Keiko Furukura’s parents are thrilled when she takes a job at a convenience store. She was always a bit strange as a child, and the socialization of a workplace is good for her. Fast forward to 18 years later, where — yup —Keiko still works at the convenience store at age 36. She’s never had a boyfriend before, but when a new man is hired, all of that might change. This sweet, charming book offers an insightful, cultural story about comfort zones and the pressure to conform.

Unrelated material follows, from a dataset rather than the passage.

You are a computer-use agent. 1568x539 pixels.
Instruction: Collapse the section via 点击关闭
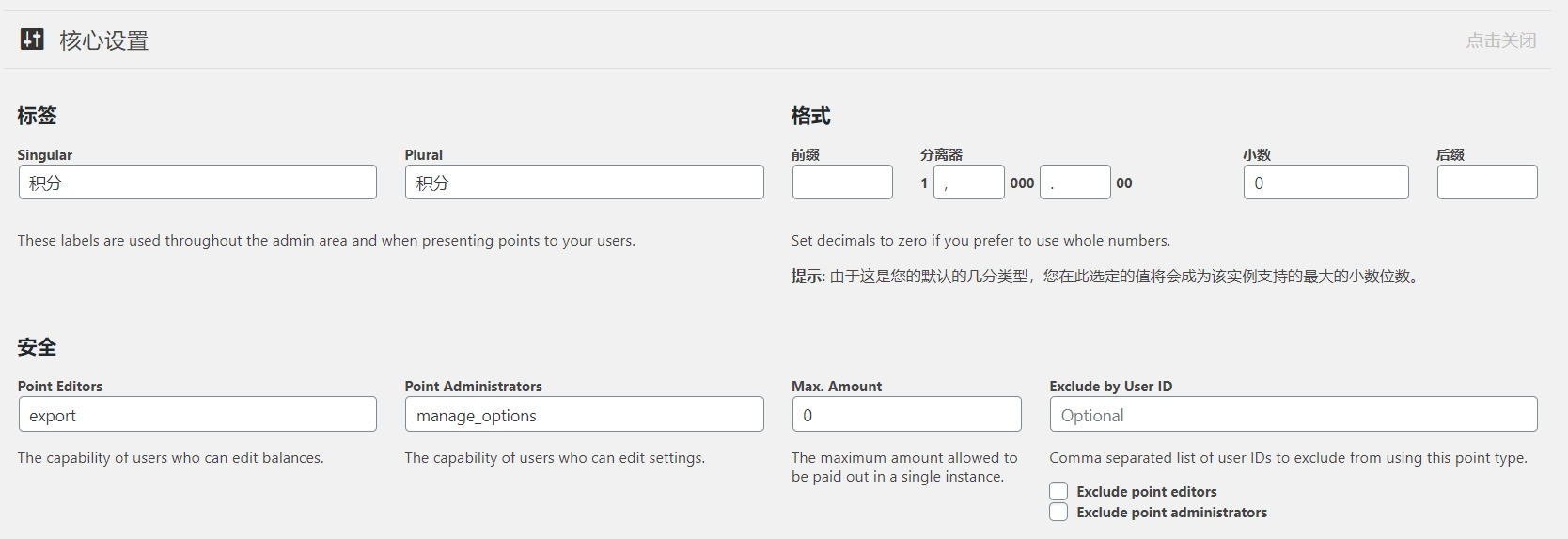(1501, 40)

16When Katie Met Cassidy by Camille Perri, out June 19th


We’re still obsessing over Camille Perri’s debut novel, The Assistants. And we’re cheering that Perri is coming back with When Katie Met Cassidy. It tells the story of Katie, a 28-year-old whose life is turned upside down when her fiancé breaks off their engagement. Katie befriends Cassidy, a woman who changes everything she thought she knew about love and sex. Yes, When Katie Met Cassidy is a rom-com. But it’s also an important commentary on the taboos of women owning their sexuality.

17Baby Teeth by Zoje Stage, out July 17th


Every time we read the premise of Baby Teeth, all the hair on the back of our neck stands up. Simply put, it’s about a sweet little girl who wants to kill her mother. While Hanna has the appearance of an angel, she’s anything but. All she wants is to get her mom, Suzette, out of the picture so she can live with her dad. And it. Is. Bonkers. Do you have goosebumps yet?

18The Third Hotel by Laura van den Berg, expected August 7th


Clare, a recently widowed woman, decides to attend a film festival in Havana that her late husband bought tickets to. But once she arrives, she sees him standing there, plain as day. When he’s supposed to be dead. Clare follows him around Havana, reflecting on their marriage and searching for answers. The more you read, the less you’ll know what’s real and what’s not. Will somebody make The Third Hotel into a movie already?!

19All You Can Ever Know by Nicole Chung, expected October 18th

Nicole Chung’s memoir, All You Can Ever Know, follows her search for her Korean birth parents. She was born premature and adopted by a white family in Oregon. As she grew up, Chung began to wonder if the too-perfect adoption story she’d heard as a child was actually the truth. She’s spilling the family secrets in print sometime this October.